Tennessee

Laughter may be the newest way to meet academic standards, research says

PHOTO: Tajuana Cheshier
Some research shows academic performance improves when students learn how to work together in groups, such as these Whitehaven Elementary students at a 2014 STEM expo in Memphis.

Teachers poked fun at each other and made off-the-cuff remarks about the everyday stresses of working at low-income schools during a recent conference in Nashville. It’s a little-known fact that laughter is key to making students memorize lessons, a trainer told teachers in between quips about Teach For America recruits and unruly students.

The conference was geared toward training teachers to help students cope with social and emotional stresses that can sometimes distract from classroom learning.

Metropolitan Nashville Public Schools has installed new learning standards, built academic academies in high school and increased the demands on teachers. But the district has also made a concerted effort to get teachers and students to bring a positive attitude to the classroom.

In 2012, they became the first district in the state – and one of only a handful in the nation –to hire a director of social and emotional learning. The director, Kyla Krengel, trains the district’s staff, from principals to bus drivers, on ways to help students cultivate skills like anger management, relationship building, and mindfulness. The thinking is that happier kids, with fewer discipline problems and the skills to cope with situations ranging from arguments with their best friend to extreme poverty, will more easily be able to focus on classroom lessons, leading to higher test scores.

“It’s not a curriculum that you have to sit back and teach,” said Tony Majors, the director of support services for Metro Nashville Schools. “It’s how you interact with children, it’s how you interact with adults.”

More than 400 educators from across Tennessee and eight other states attended last week’s conference at Cane Ridge High School in Antioch. The conference was sponsored by Metro Nashville Schools and Alignment Nashville, a non-profit committed to bring together community resources to help support public schools.

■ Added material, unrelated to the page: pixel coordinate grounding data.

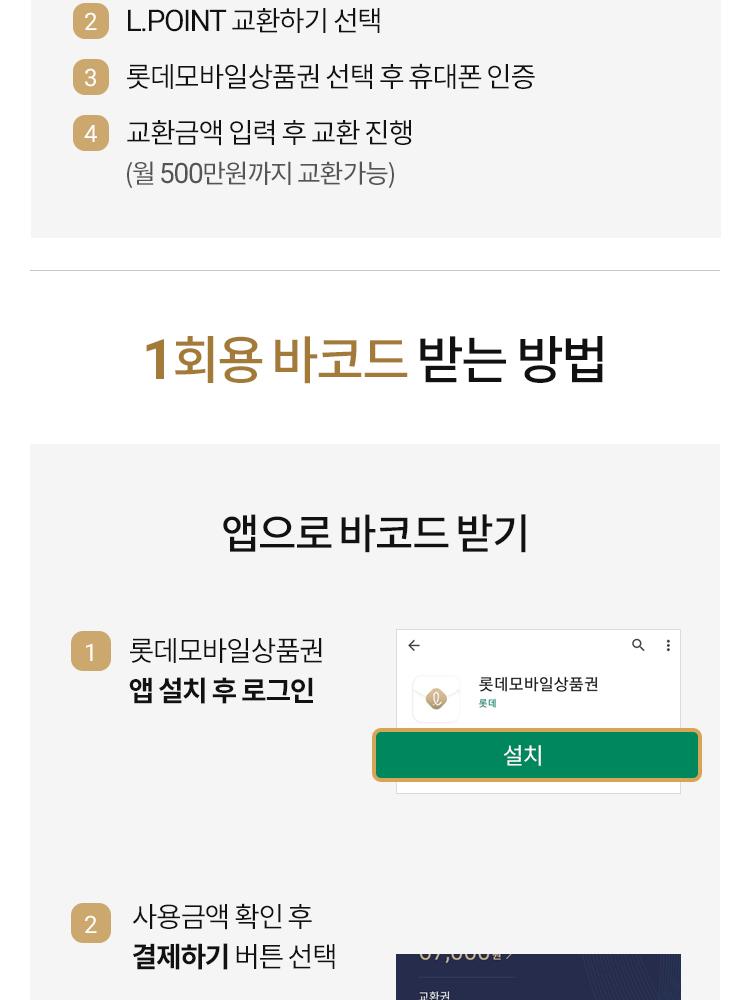The width and height of the screenshot is (750, 1000).
Task: Click the 롯데모바일상품권 app logo icon
Action: [x=436, y=699]
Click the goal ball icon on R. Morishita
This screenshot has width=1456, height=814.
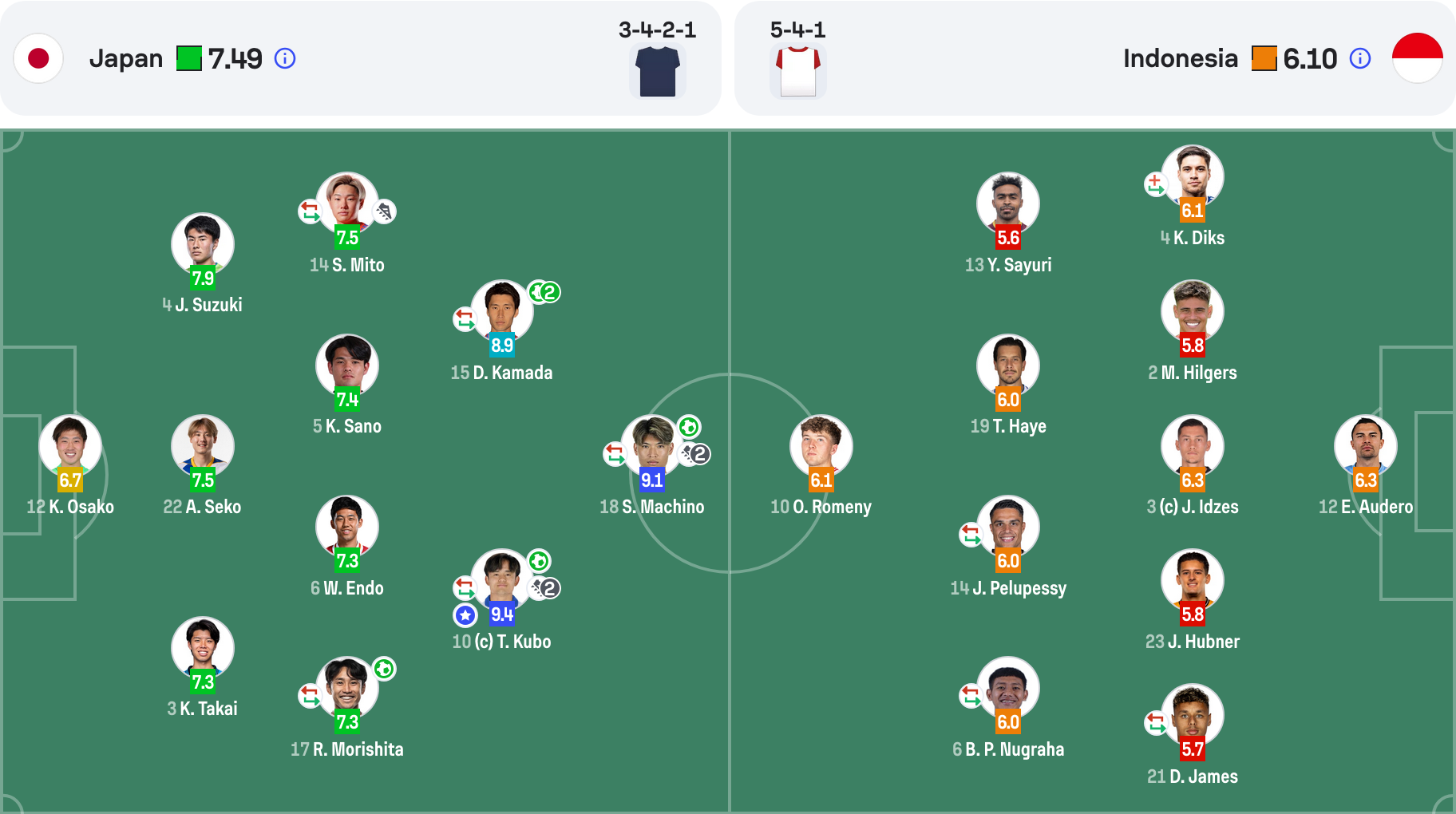(384, 669)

For the first time this year, the conference was expanded to include more than 300 people outside the education sector, including mental health professionals and representatives from juvenile court.

Metro Nashville's director of social and emotional learning, Kyla Krengel, speaks at the conference.
Metro Nashville’s director of social and emotional learning, Kyla Krengel, speaks at the conference.

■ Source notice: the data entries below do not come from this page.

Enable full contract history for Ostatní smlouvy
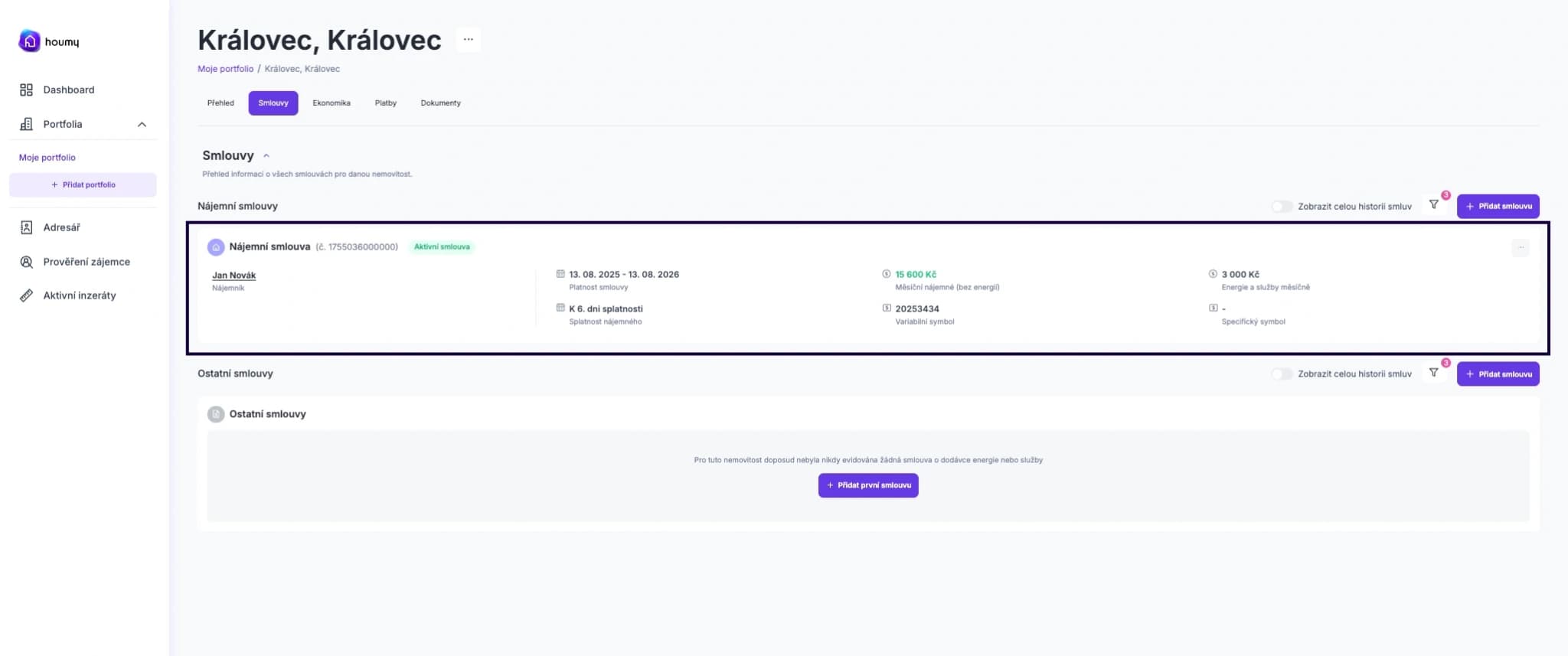 [1282, 374]
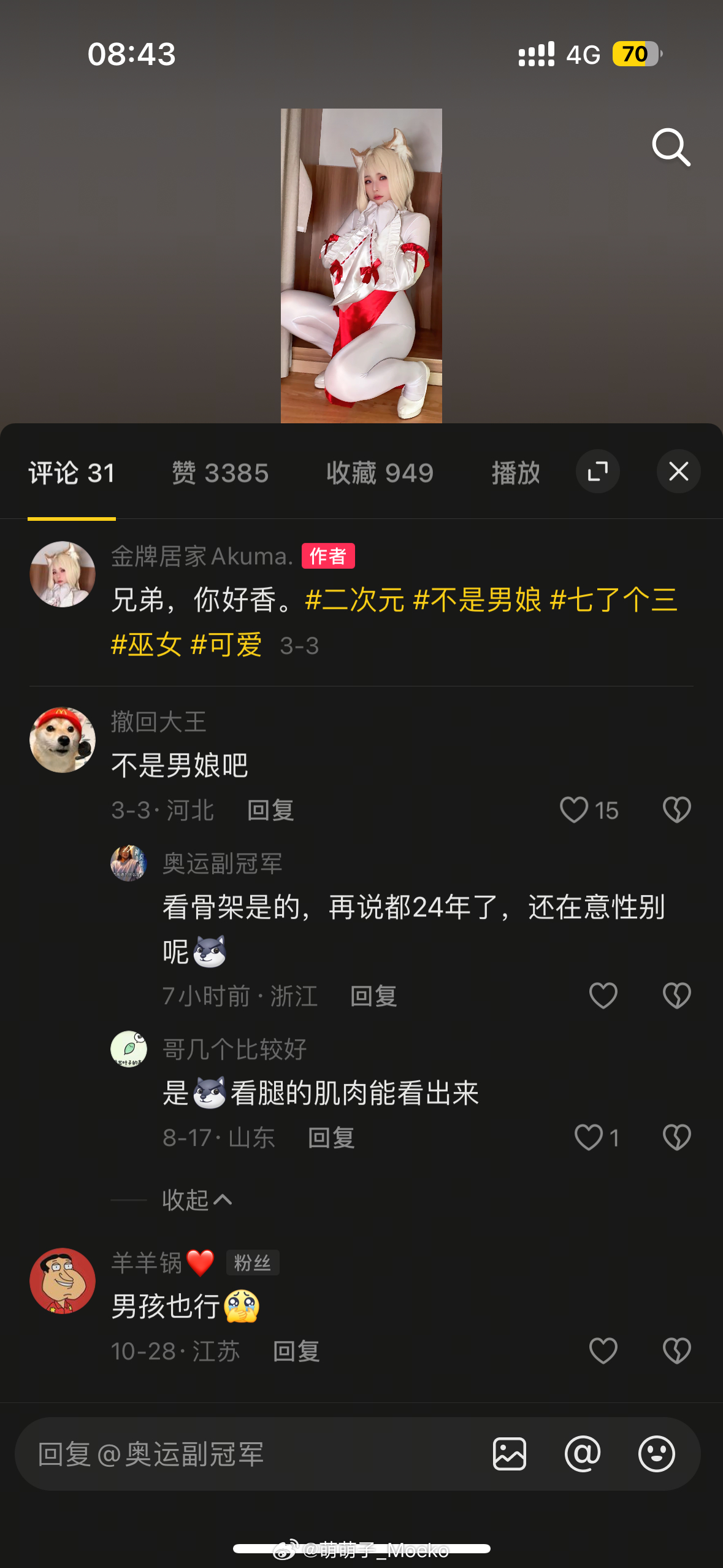723x1568 pixels.
Task: Dislike 羊羊锅's comment
Action: coord(676,1351)
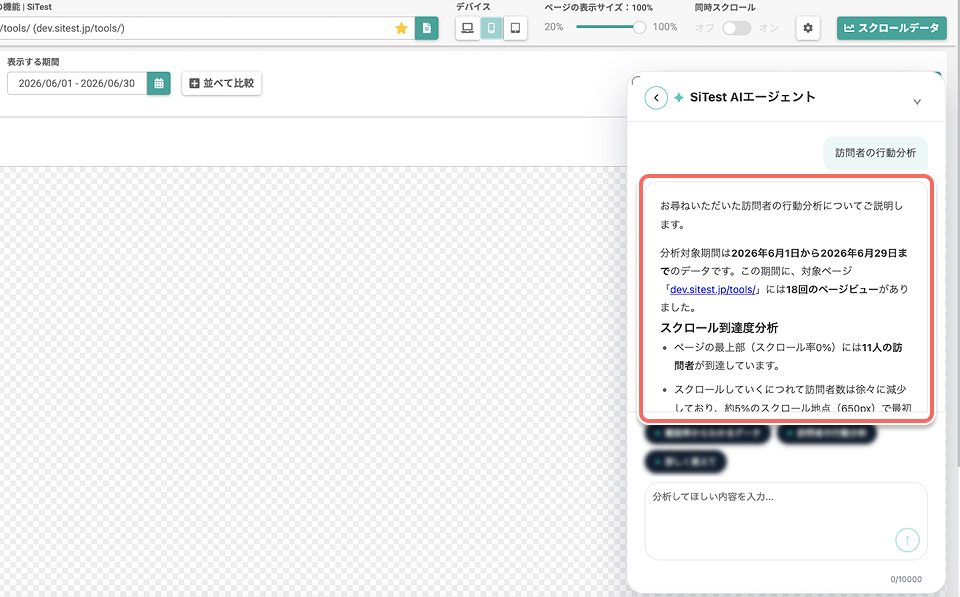The width and height of the screenshot is (960, 597).
Task: Click the yellow star favorite icon
Action: point(402,28)
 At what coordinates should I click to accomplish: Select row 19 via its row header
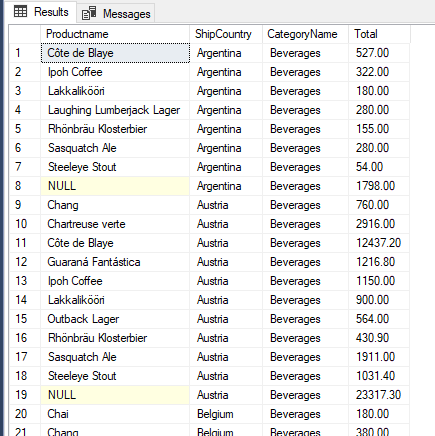pyautogui.click(x=25, y=395)
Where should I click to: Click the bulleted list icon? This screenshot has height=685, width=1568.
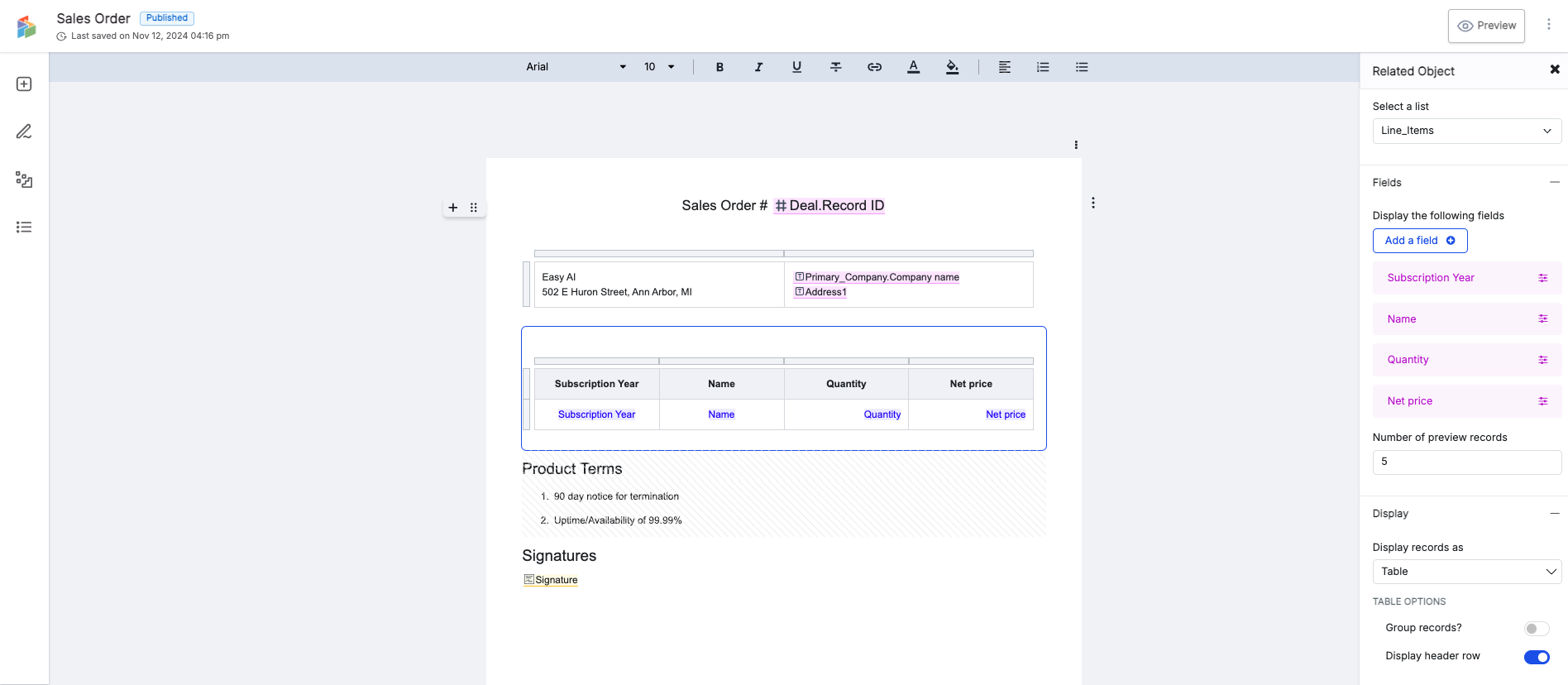[x=1082, y=67]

Teachers should share with students tasks that they find challenging, and tell students the tactics they use to overcome those challenges, said the keynote speaker, Sara Rimm-Kaufman, a professor at the University of Virginia’s school of education.

Knowing that even adults find certain tasks difficult helps students feel like their struggles with academic material aren’t exceptional or insurmountable, she said. Throughout the conference speakers like Rimm-Kaufman emphasized that social and emotional learning is as much about teachers’ state of minds as students’.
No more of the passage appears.